# Aim of the exercise
State how many lines of the records contain the string "computer". Give the number alone.

(Source records)
%%
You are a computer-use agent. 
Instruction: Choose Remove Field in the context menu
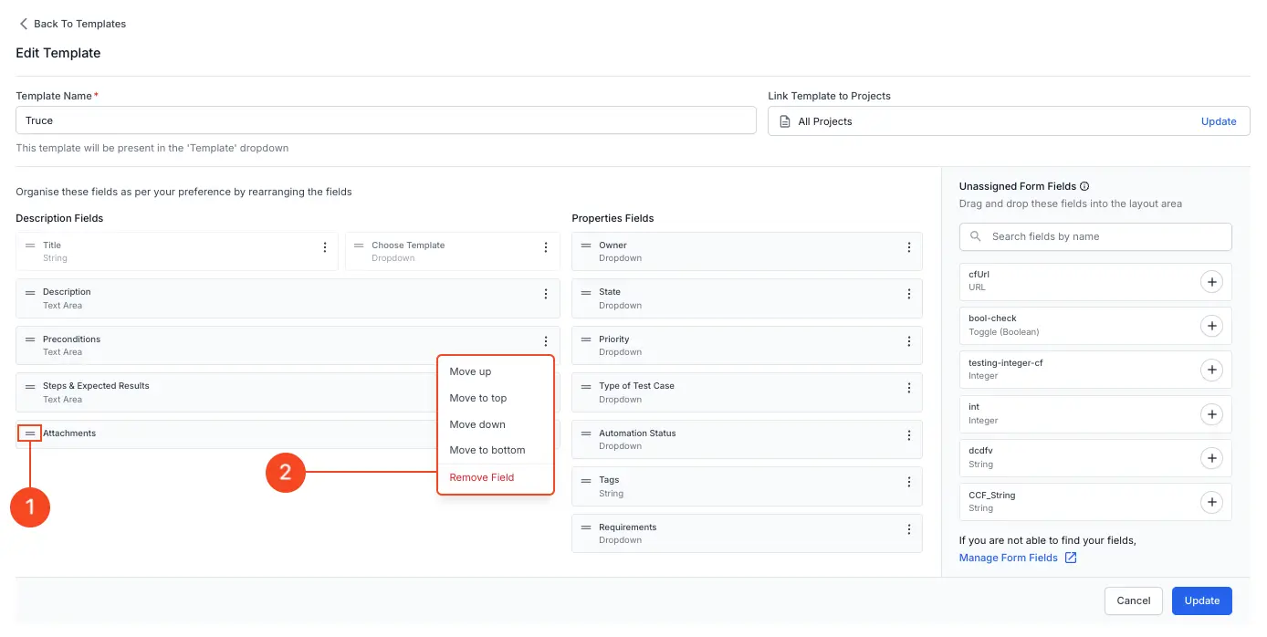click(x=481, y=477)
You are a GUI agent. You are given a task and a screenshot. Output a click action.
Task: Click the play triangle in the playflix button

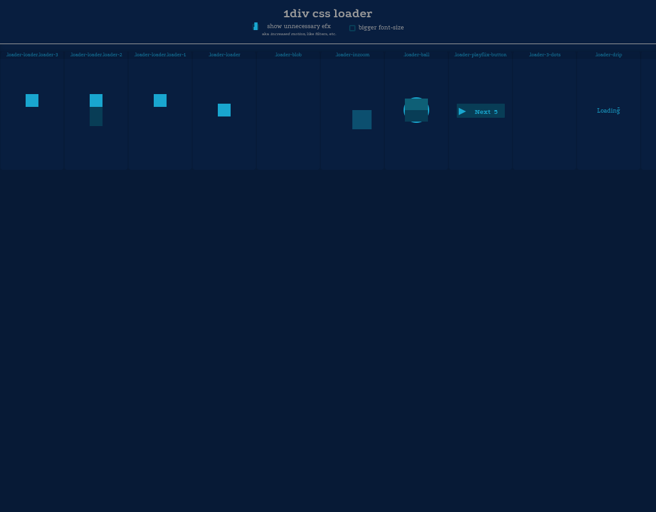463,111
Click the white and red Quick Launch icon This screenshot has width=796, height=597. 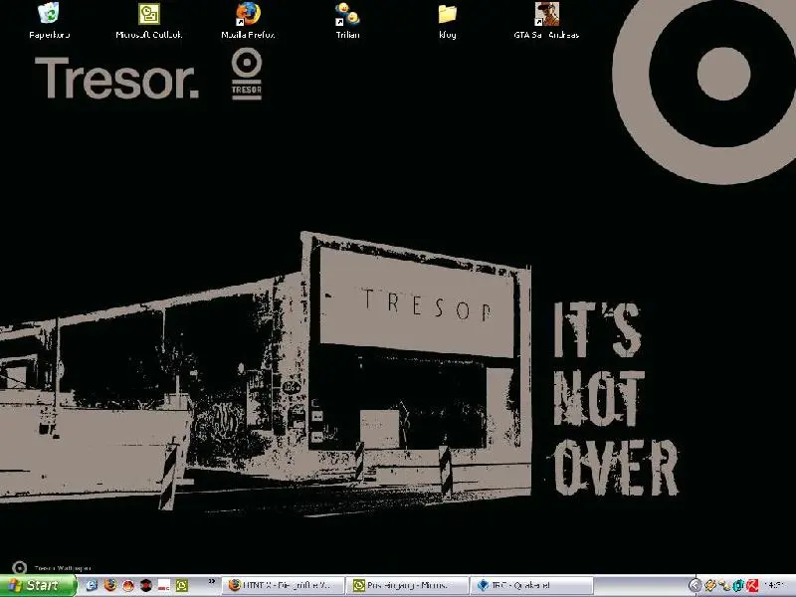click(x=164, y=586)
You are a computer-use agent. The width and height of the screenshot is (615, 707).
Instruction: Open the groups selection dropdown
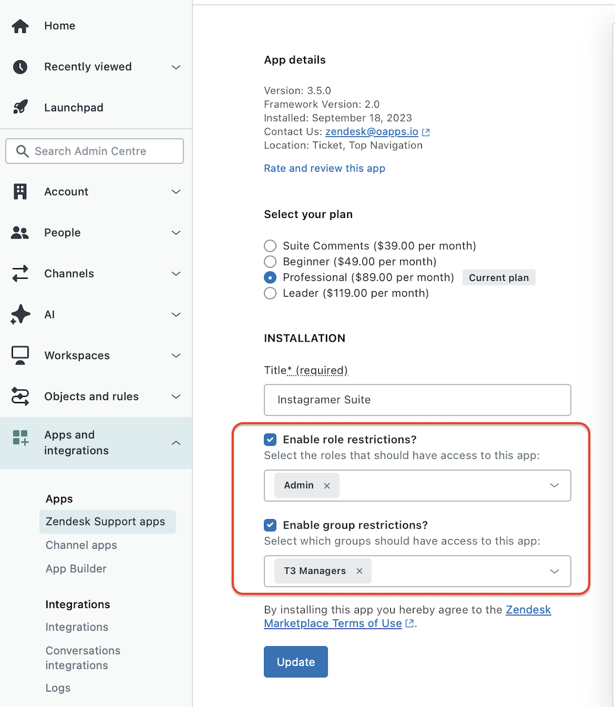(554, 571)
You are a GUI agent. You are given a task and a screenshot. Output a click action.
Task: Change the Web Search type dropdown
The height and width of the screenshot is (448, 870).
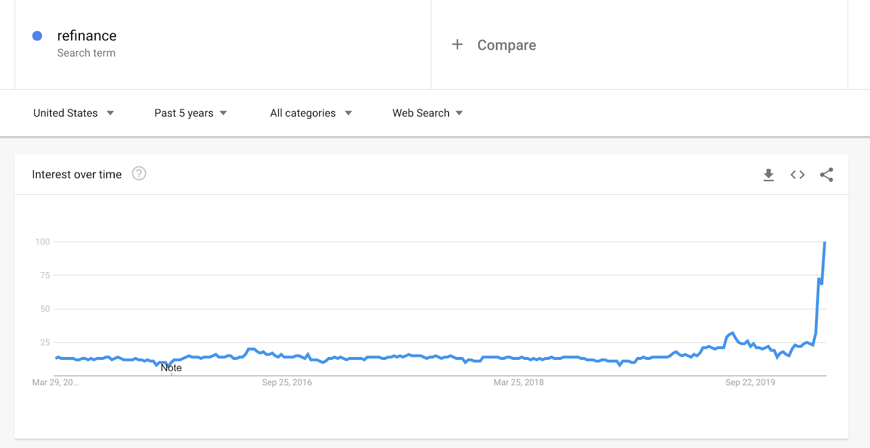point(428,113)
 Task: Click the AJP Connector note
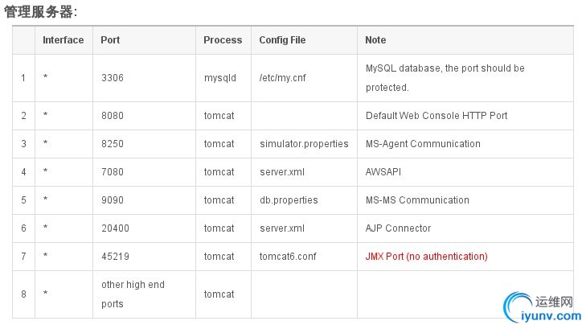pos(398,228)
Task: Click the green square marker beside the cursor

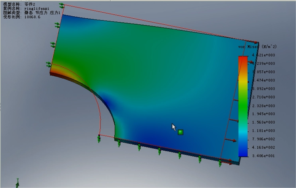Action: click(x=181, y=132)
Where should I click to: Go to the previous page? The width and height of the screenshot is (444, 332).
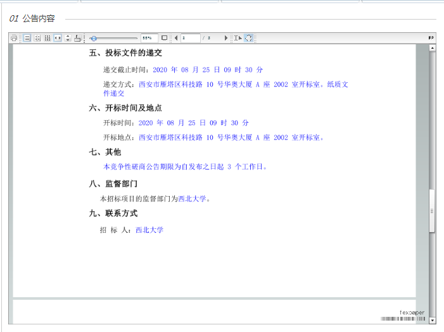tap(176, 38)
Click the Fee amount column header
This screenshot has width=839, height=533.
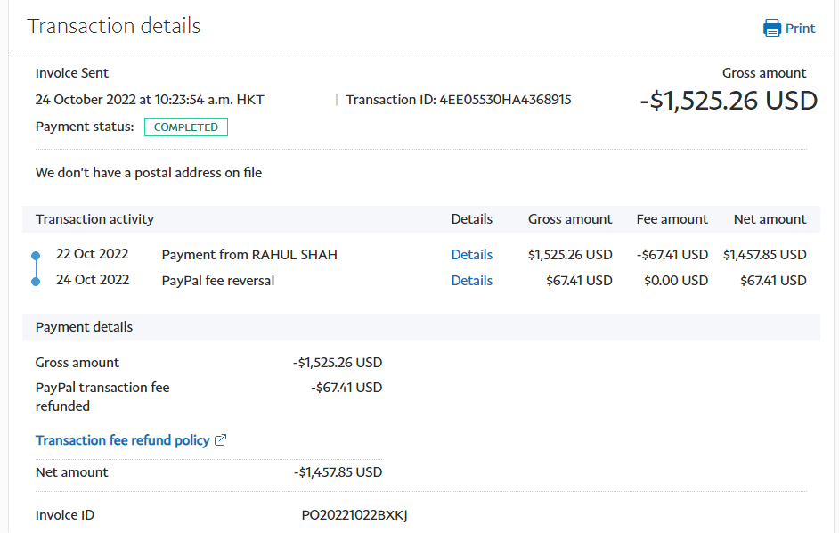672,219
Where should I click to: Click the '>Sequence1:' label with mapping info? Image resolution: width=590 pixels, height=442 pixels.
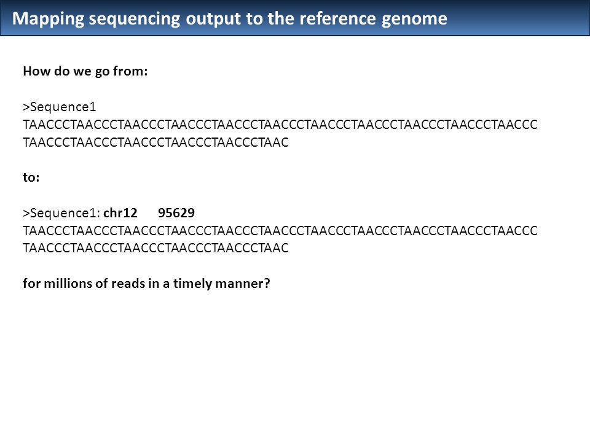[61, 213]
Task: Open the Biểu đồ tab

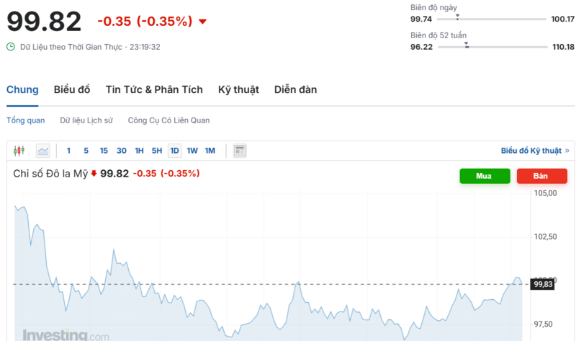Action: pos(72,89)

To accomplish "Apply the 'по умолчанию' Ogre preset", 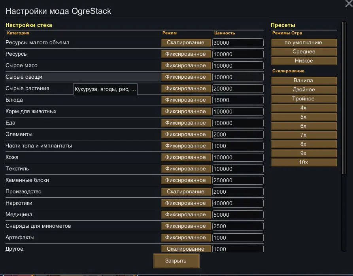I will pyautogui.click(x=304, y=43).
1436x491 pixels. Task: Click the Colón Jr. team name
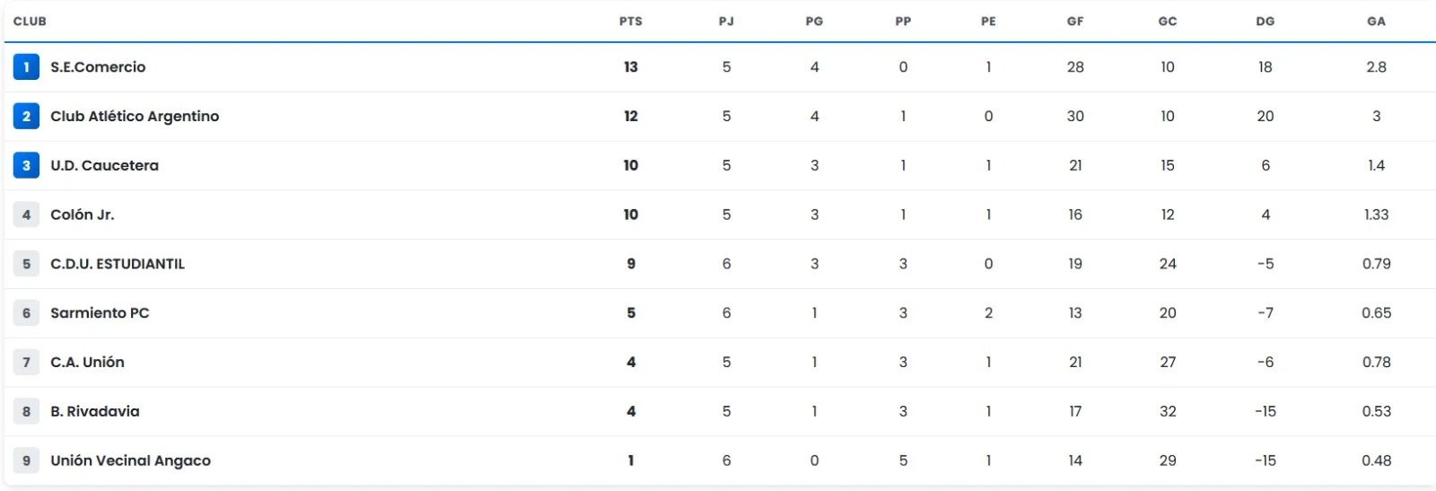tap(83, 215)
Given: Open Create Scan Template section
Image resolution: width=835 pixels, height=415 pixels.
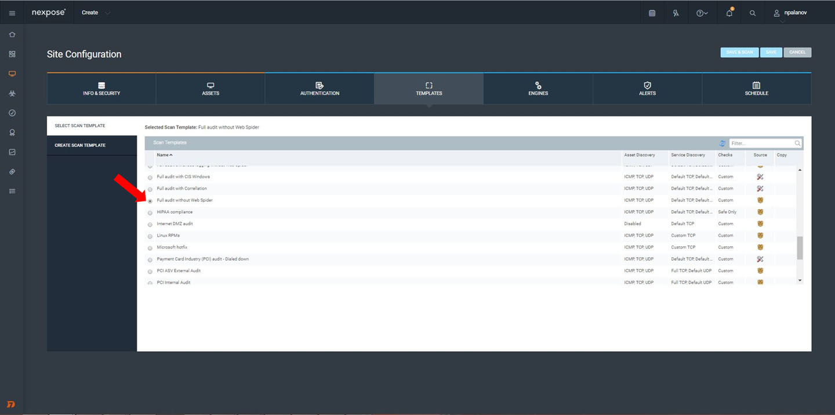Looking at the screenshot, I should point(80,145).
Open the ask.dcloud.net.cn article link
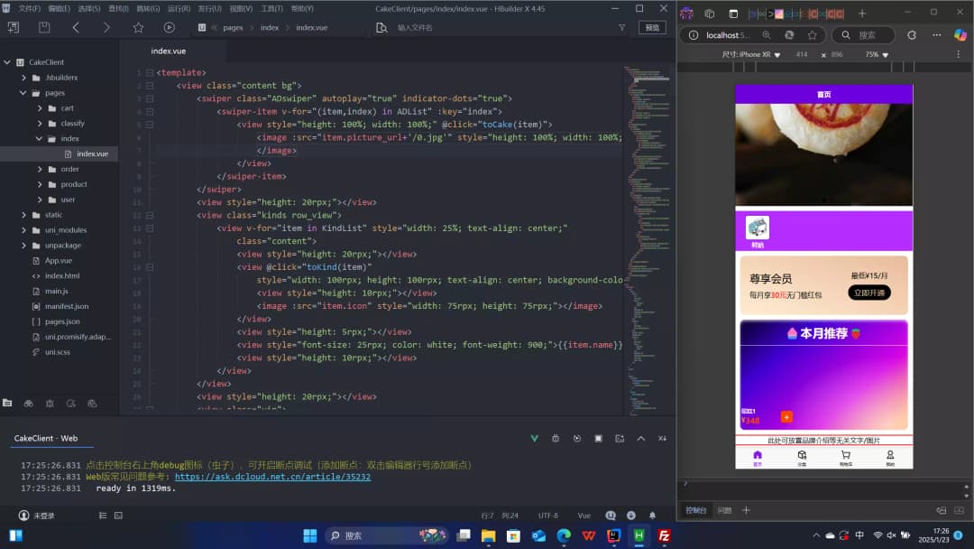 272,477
%%
# Result for this task
2